● **WHAT IS BEING ASKED**: Please write out the data below as a numbered list, skipping blank lines and leaving out the pictures.
+++ MATERIAL SUPPLIED +++
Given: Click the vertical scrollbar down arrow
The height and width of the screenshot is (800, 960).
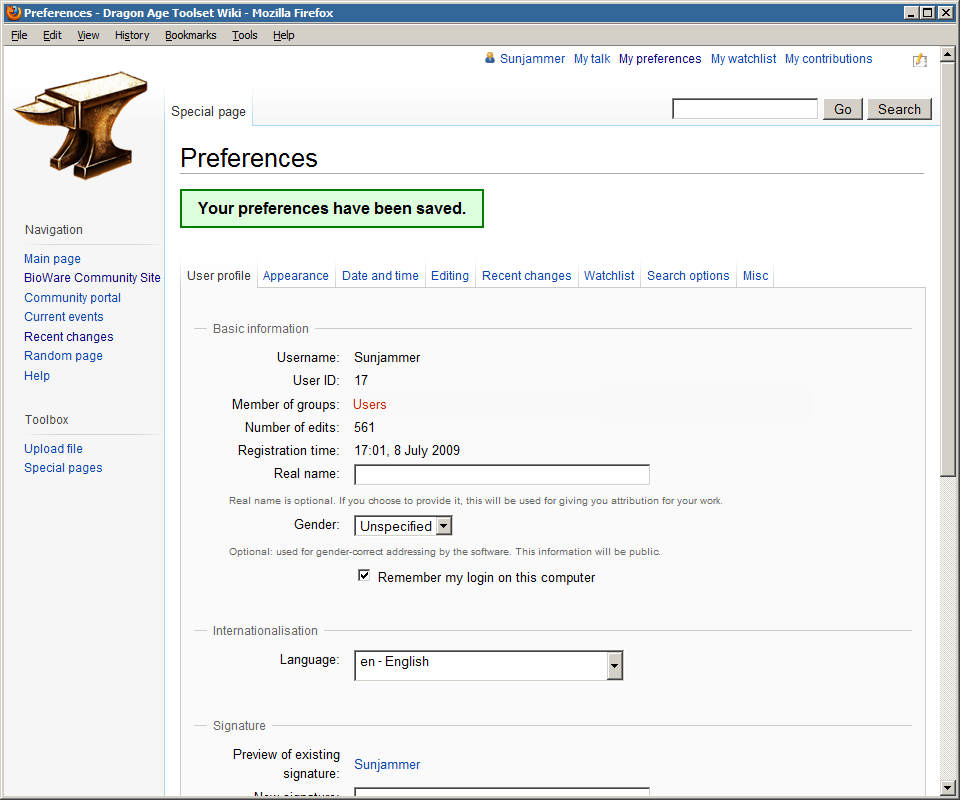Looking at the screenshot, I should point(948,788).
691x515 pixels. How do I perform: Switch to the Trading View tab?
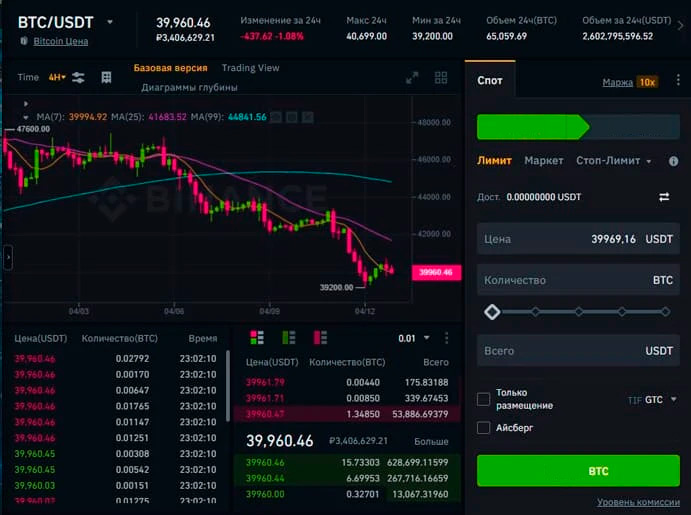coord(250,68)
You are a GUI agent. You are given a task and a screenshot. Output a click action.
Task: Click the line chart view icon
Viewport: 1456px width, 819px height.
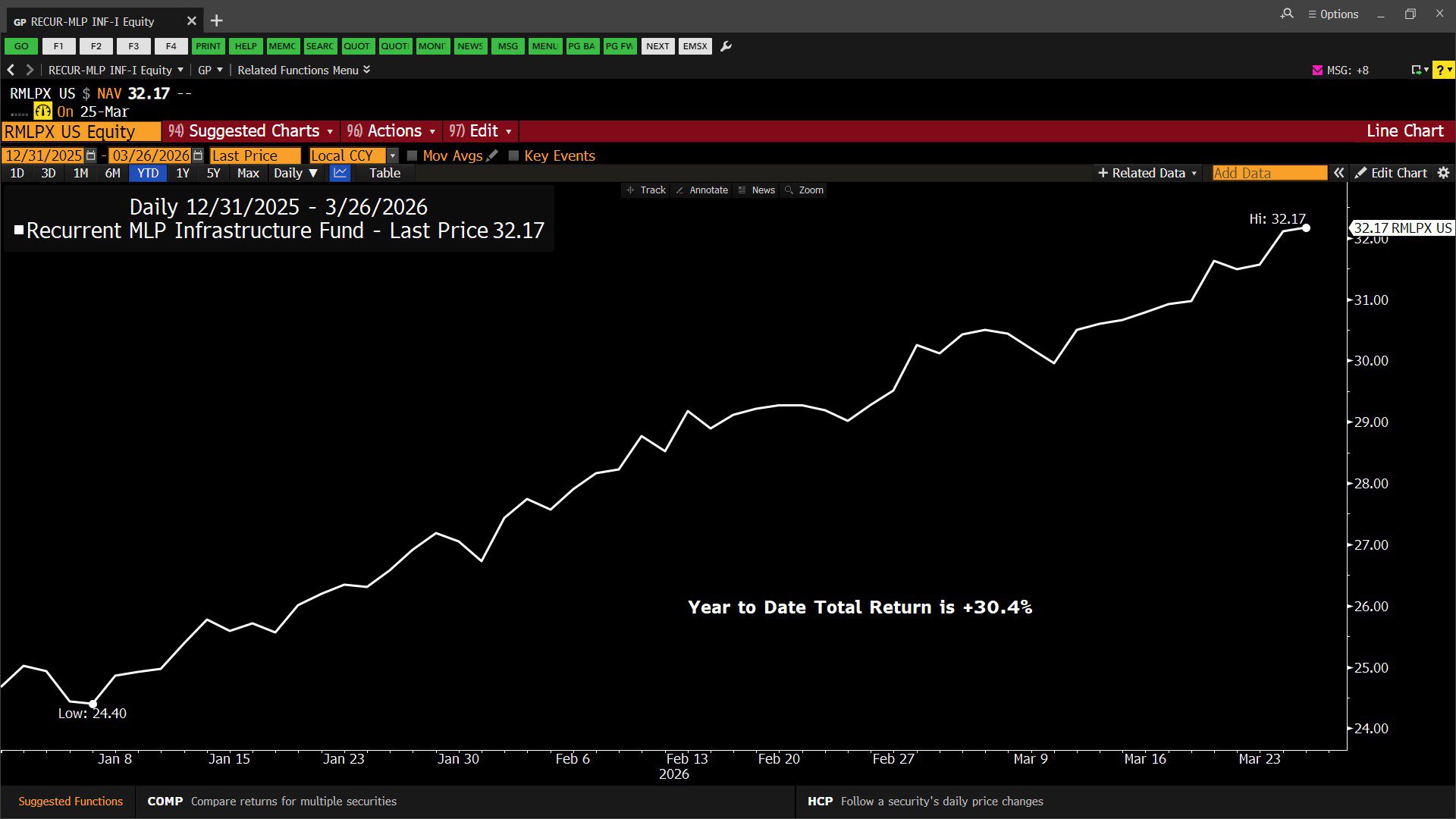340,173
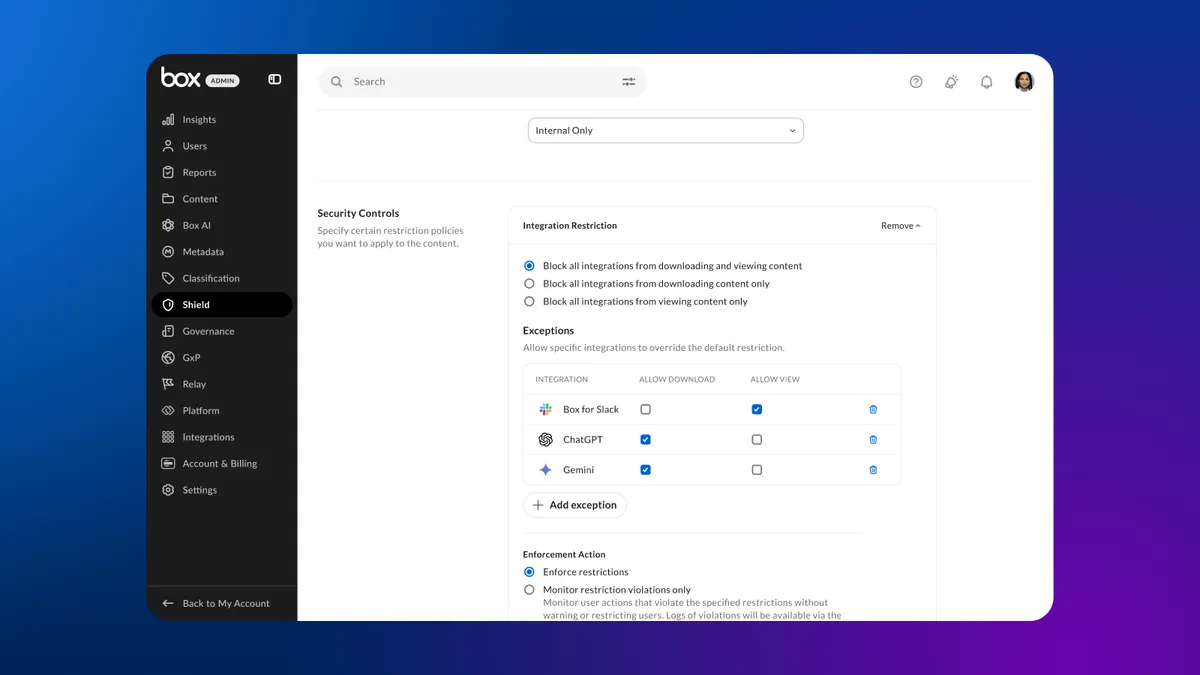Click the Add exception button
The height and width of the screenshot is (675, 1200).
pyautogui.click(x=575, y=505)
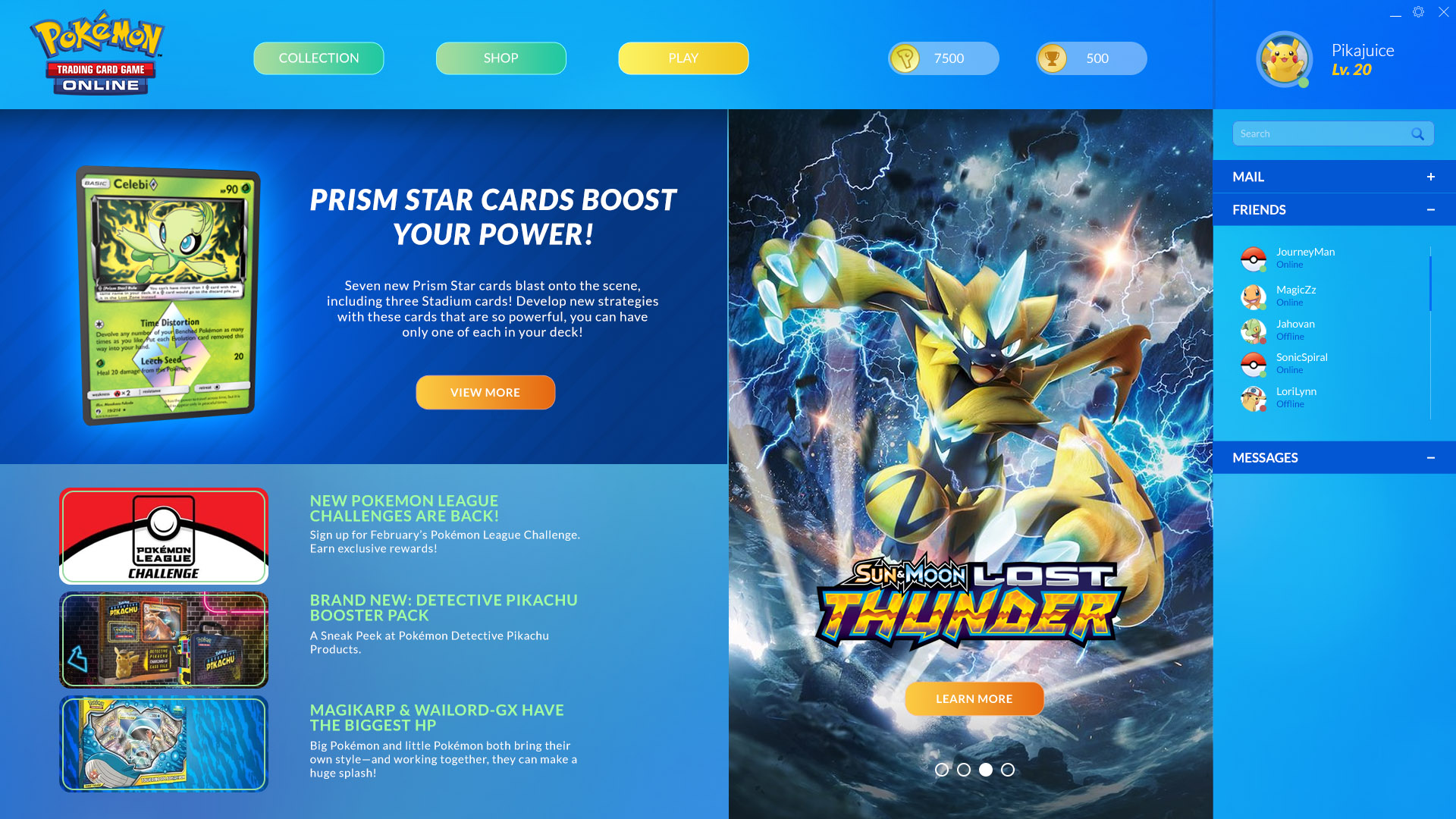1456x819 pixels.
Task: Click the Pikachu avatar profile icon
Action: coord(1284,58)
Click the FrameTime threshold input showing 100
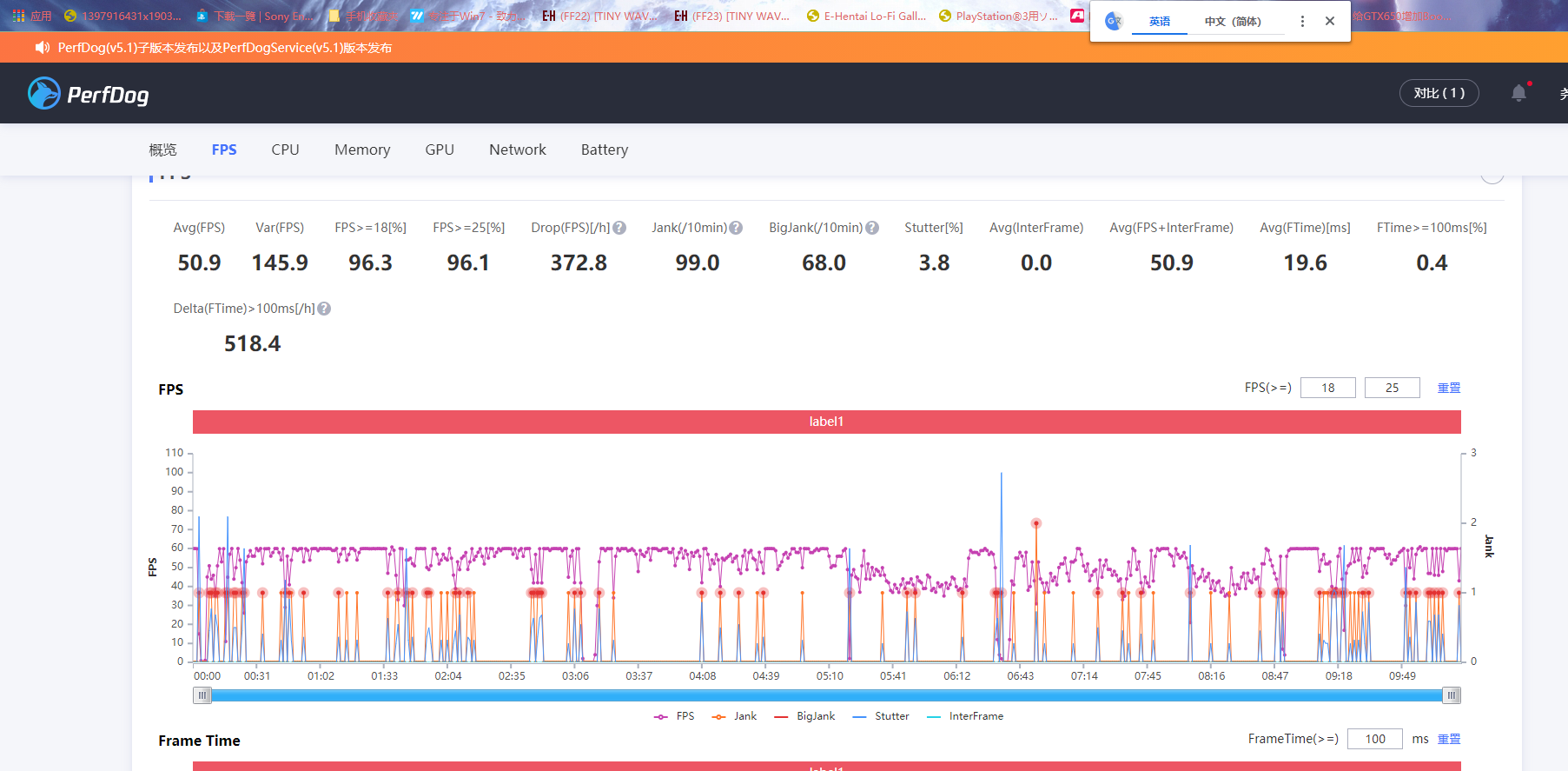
+++
● **RESULT OF THE EXERCISE**:
1. Given: Click the vertical scrollbar down arrow
2. The height and width of the screenshot is (800, 960).
3. Looking at the screenshot, I should point(948,788).
4. 691x515 pixels. How do I perform: Switch to the Trading View tab?
5. coord(250,68)
6. You are a GUI agent. You are given a task and a screenshot. Output a click action.
7. Task: Click the line chart view icon
8. Viewport: 1456px width, 819px height.
9. 340,173
10. Click the Add exception button
11. The height and width of the screenshot is (675, 1200).
12. pyautogui.click(x=575, y=505)
13. 1456x819 pixels.
14. Task: Click the Pikachu avatar profile icon
15. Action: coord(1284,58)
16. Click the FrameTime threshold input showing 100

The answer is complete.